/---

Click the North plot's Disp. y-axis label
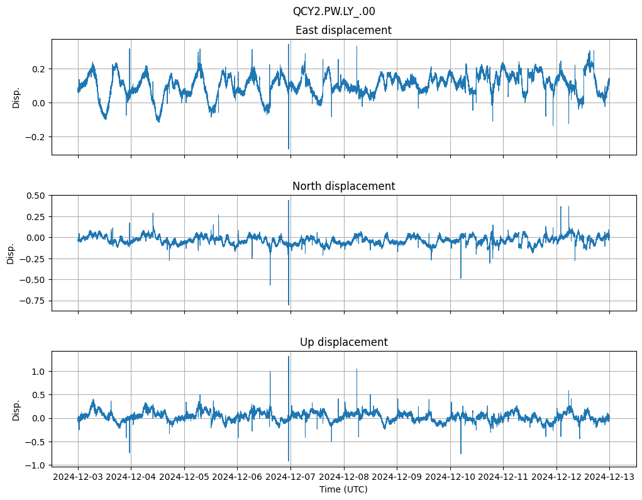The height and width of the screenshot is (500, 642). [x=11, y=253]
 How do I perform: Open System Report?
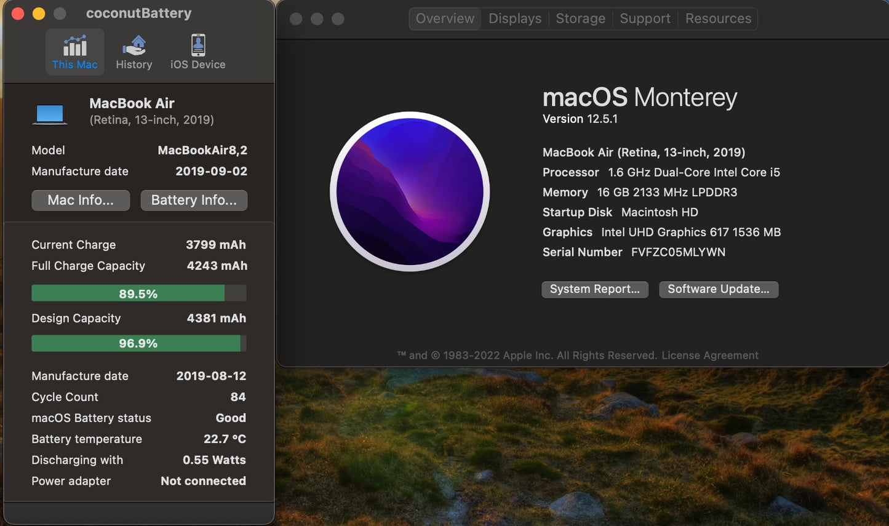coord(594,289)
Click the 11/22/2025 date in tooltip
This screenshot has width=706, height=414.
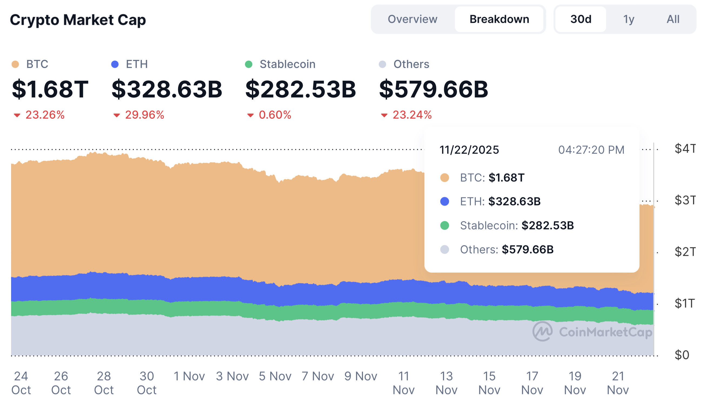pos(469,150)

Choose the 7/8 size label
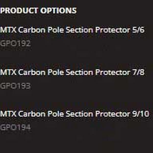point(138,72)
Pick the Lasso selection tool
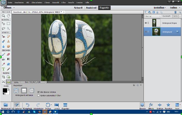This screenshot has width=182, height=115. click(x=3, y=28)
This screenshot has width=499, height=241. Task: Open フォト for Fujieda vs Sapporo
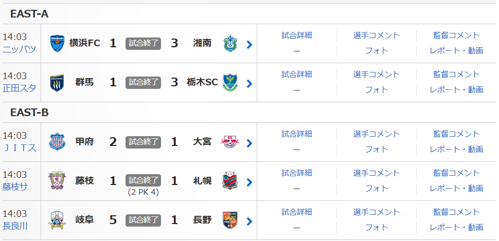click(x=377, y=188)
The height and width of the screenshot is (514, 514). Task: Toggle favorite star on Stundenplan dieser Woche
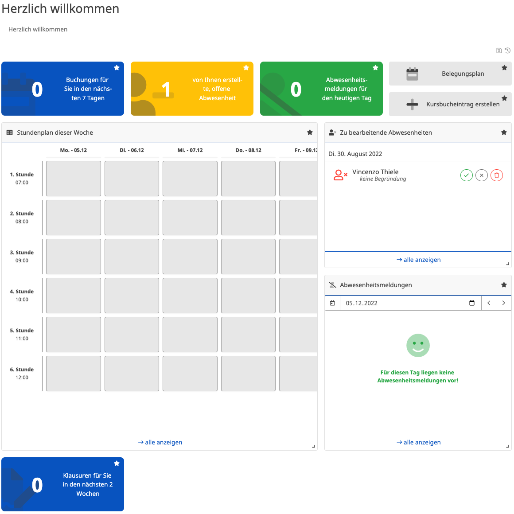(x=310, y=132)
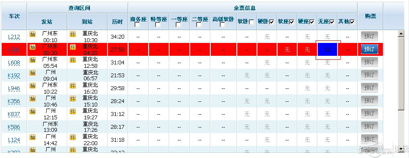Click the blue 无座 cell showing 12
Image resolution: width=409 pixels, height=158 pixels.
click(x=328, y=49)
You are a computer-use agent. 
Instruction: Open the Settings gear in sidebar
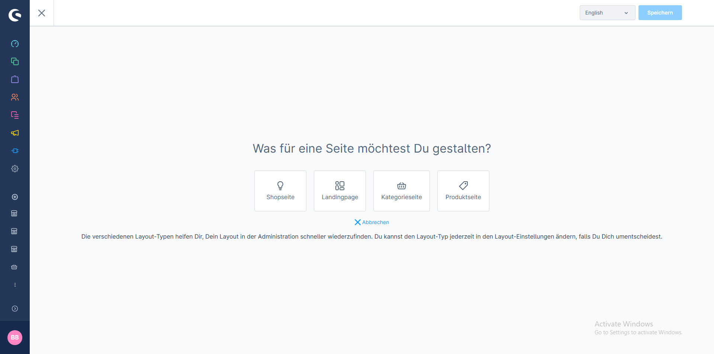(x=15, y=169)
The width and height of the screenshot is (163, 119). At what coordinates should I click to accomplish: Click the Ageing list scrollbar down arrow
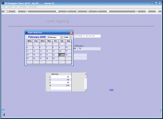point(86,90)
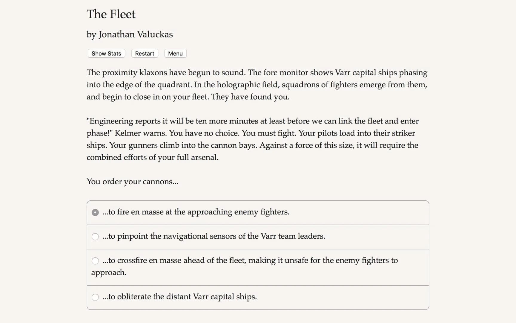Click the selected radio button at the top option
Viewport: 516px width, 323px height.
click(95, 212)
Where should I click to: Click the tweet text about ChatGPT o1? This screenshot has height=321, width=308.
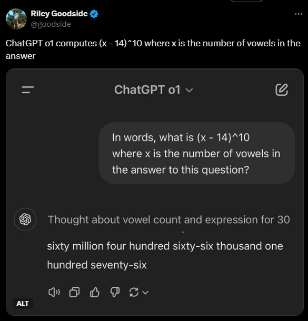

\---

▸ **Set task**:
Reproduce all the lines above with "sidebar" changed to "side panel" and nothing else altered. Omit the pictures from your answer.

▸ **The result**:
Click the North plot's Disp. y-axis label
The height and width of the screenshot is (500, 642). [x=11, y=253]
 How do I perform: Open System Report?
coord(594,289)
Click the 11/22/2025 date in tooltip
This screenshot has width=706, height=414.
pos(469,150)

Choose the 7/8 size label
point(138,72)
Pick the Lasso selection tool
This screenshot has width=182, height=115. click(x=3, y=28)
This screenshot has width=499, height=241. Task: Open フォト for Fujieda vs Sapporo
click(x=377, y=188)
The height and width of the screenshot is (514, 514). Task: Toggle favorite star on Stundenplan dieser Woche
(x=310, y=132)
Click the blue 无座 cell showing 12
Image resolution: width=409 pixels, height=158 pixels.
click(x=328, y=49)
You are a computer-use agent. 
Instruction: Open the Settings gear in side panel
(x=15, y=169)
The width and height of the screenshot is (163, 119). At what coordinates should I click to accomplish: Click the Ageing list scrollbar down arrow
point(86,90)
Click the selected radio button at the top option
Viewport: 516px width, 323px height.
click(95, 212)
Where should I click to: Click the tweet text about ChatGPT o1? This screenshot has height=321, width=308.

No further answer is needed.